## About this task
The records below are to be copied word for word, with every picture left out.

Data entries
• • • • •

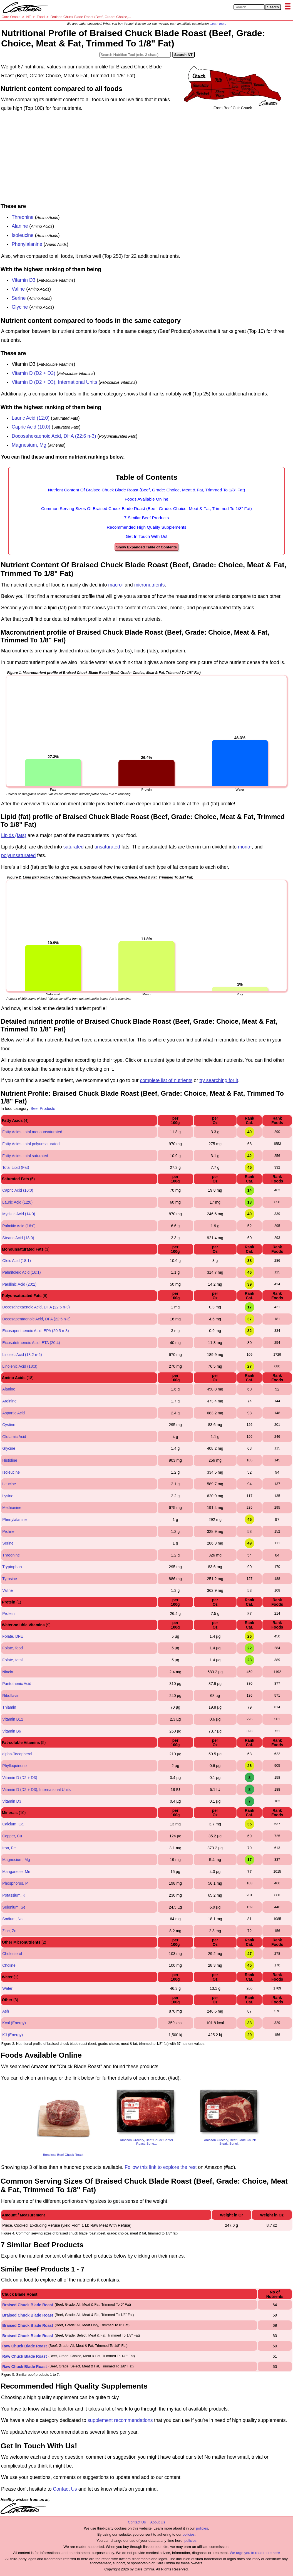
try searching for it (218, 1080)
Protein (8, 1613)
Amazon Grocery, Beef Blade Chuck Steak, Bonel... (230, 2141)
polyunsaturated (18, 855)
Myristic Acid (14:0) (18, 1214)
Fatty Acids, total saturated (25, 1156)
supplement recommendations (120, 2420)
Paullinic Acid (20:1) (19, 1284)
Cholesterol (12, 1953)
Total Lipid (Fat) (15, 1167)
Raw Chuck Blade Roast (24, 2346)
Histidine (9, 1460)
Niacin (7, 1672)
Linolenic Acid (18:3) (19, 1366)
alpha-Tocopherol (17, 1754)
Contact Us (65, 2489)
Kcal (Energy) (14, 2023)
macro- (115, 585)
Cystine (8, 1424)
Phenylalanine (27, 244)
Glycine (20, 307)
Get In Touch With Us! (146, 536)
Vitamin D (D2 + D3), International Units (54, 382)
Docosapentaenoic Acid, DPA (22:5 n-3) (36, 1319)
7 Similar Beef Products (146, 517)
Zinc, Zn (9, 1931)
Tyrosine (9, 1579)
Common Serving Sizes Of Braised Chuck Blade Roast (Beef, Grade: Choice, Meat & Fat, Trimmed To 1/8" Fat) (146, 508)
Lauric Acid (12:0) (30, 418)
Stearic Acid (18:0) (18, 1238)
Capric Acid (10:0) (31, 427)
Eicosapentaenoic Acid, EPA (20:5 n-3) (35, 1330)
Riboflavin (10, 1695)
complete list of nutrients (166, 1080)
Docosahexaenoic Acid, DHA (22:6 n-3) (54, 436)
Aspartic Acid (13, 1413)
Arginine (9, 1401)
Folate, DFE (12, 1636)
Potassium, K (13, 1895)
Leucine (9, 1484)
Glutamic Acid (14, 1436)
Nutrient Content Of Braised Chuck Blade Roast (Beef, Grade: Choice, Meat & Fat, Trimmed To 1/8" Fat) (146, 490)
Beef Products (43, 1108)
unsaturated (107, 847)
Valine (18, 289)
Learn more (218, 23)
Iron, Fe (9, 1848)
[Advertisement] (146, 159)
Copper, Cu (12, 1836)
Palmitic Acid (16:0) (19, 1226)
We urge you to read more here (255, 2553)
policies (202, 2528)
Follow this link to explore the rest (161, 2167)
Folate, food (12, 1648)
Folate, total (12, 1660)
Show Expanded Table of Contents (146, 547)
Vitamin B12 (12, 1719)
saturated (73, 847)
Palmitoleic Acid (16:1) (21, 1272)
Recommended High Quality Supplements (147, 527)
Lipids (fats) (13, 835)
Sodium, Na (12, 1919)
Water (7, 1988)
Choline (8, 1965)
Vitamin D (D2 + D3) (33, 373)
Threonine (23, 217)
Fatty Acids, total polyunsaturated (30, 1144)
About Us (157, 2522)
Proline (8, 1531)
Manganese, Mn (16, 1871)
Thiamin (9, 1707)
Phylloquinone (14, 1765)
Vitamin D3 (24, 280)
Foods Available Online (146, 499)
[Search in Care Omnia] (249, 7)
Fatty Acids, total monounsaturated (32, 1132)
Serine (19, 298)
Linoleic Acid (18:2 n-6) (22, 1354)
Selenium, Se (13, 1907)
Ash (5, 2011)
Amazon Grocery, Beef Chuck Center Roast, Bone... (146, 2141)
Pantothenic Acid (16, 1683)
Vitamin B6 (11, 1731)
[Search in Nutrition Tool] (135, 55)
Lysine (7, 1496)
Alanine (20, 226)
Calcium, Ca (12, 1824)
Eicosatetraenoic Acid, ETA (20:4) (31, 1342)
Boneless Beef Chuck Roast (63, 2154)
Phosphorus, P (15, 1883)
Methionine (11, 1507)
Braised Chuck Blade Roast (27, 2305)
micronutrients (149, 585)
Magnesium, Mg (29, 445)
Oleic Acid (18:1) (16, 1260)
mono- (245, 847)
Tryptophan (12, 1567)
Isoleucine (23, 235)
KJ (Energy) (12, 2035)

• • • • •

## Problem solution
try searching for it (218, 1080)
Protein (8, 1613)
Amazon Grocery, Beef Blade Chuck Steak, Bonel... (230, 2141)
polyunsaturated (18, 855)
Myristic Acid (14:0) (18, 1214)
Fatty Acids, total saturated (25, 1156)
supplement recommendations (120, 2420)
Paullinic Acid (20:1) (19, 1284)
Cholesterol (12, 1953)
Total Lipid (Fat) (15, 1167)
Raw Chuck Blade Roast (24, 2346)
Histidine (9, 1460)
Niacin (7, 1672)
Linolenic Acid (18:3) (19, 1366)
alpha-Tocopherol (17, 1754)
Contact Us (65, 2489)
Kcal (Energy) (14, 2023)
macro- (115, 585)
Cystine (8, 1424)
Phenylalanine (27, 244)
Glycine (20, 307)
Get In Touch With Us! (146, 536)
Vitamin D (D2 + D3), International Units (54, 382)
Docosapentaenoic Acid, DPA (22:5 n-3) (36, 1319)
7 Similar Beef Products (146, 517)
Zinc, Zn (9, 1931)
Tyrosine (9, 1579)
Common Serving Sizes Of Braised Chuck Blade Roast (Beef, Grade: Choice, Meat & Fat, Trimmed To 1/8" Fat) (146, 508)
Lauric Acid (12:0) (30, 418)
Stearic Acid (18:0) (18, 1238)
Capric Acid (10:0) (31, 427)
Eicosapentaenoic Acid, EPA (20:5 n-3) (35, 1330)
Riboflavin (10, 1695)
complete list of nutrients (166, 1080)
Docosahexaenoic Acid, DHA (22:6 n-3) (54, 436)
Aspartic Acid (13, 1413)
Arginine (9, 1401)
Folate, DFE (12, 1636)
Potassium, K (13, 1895)
Leucine (9, 1484)
Glutamic Acid (14, 1436)
Nutrient Content Of Braised Chuck Blade Roast (Beef, Grade: Choice, Meat & Fat, Trimmed To 1/8" Fat) (146, 490)
Beef Products (43, 1108)
unsaturated (107, 847)
Valine (18, 289)
Learn more (218, 23)
Iron, Fe (9, 1848)
[Advertisement] (146, 159)
Copper, Cu (12, 1836)
Palmitic Acid (16:0) (19, 1226)
We urge you to read more here (255, 2553)
policies (202, 2528)
Follow this link to explore the rest (161, 2167)
Folate, food (12, 1648)
Folate, total (12, 1660)
Show Expanded Table of Contents (146, 547)
Vitamin B12 (12, 1719)
saturated (73, 847)
Palmitoleic Acid (16:1) (21, 1272)
Recommended High Quality Supplements (147, 527)
Lipids (fats) (13, 835)
Sodium, Na (12, 1919)
Water (7, 1988)
Choline (8, 1965)
Vitamin D (D2 + D3) (33, 373)
Threonine (23, 217)
Fatty Acids, total polyunsaturated (30, 1144)
About Us (157, 2522)
Proline (8, 1531)
Manganese, Mn (16, 1871)
Thiamin (9, 1707)
Phylloquinone (14, 1765)
Vitamin D3 (24, 280)
Foods Available Online (146, 499)
[Search in Care Omnia] (249, 7)
Fatty Acids, total monounsaturated (32, 1132)
Serine (19, 298)
Linoleic Acid (18:2 n-6) (22, 1354)
Selenium, Se (13, 1907)
Ash (5, 2011)
Amazon Grocery, Beef Chuck Center Roast, Bone... (146, 2141)
Pantothenic Acid (16, 1683)
Vitamin B6 (11, 1731)
[Search in Nutrition Tool] (135, 55)
Lysine (7, 1496)
Alanine (20, 226)
Calcium, Ca (12, 1824)
Eicosatetraenoic Acid, ETA (20:4) (31, 1342)
Boneless Beef Chuck Roast (63, 2154)
Phosphorus, P (15, 1883)
Methionine (11, 1507)
Braised Chuck Blade Roast (27, 2305)
micronutrients (149, 585)
Magnesium, Mg (29, 445)
Oleic Acid (18:1) (16, 1260)
mono- (245, 847)
Tryptophan (12, 1567)
Isoleucine (23, 235)
KJ (Energy) (12, 2035)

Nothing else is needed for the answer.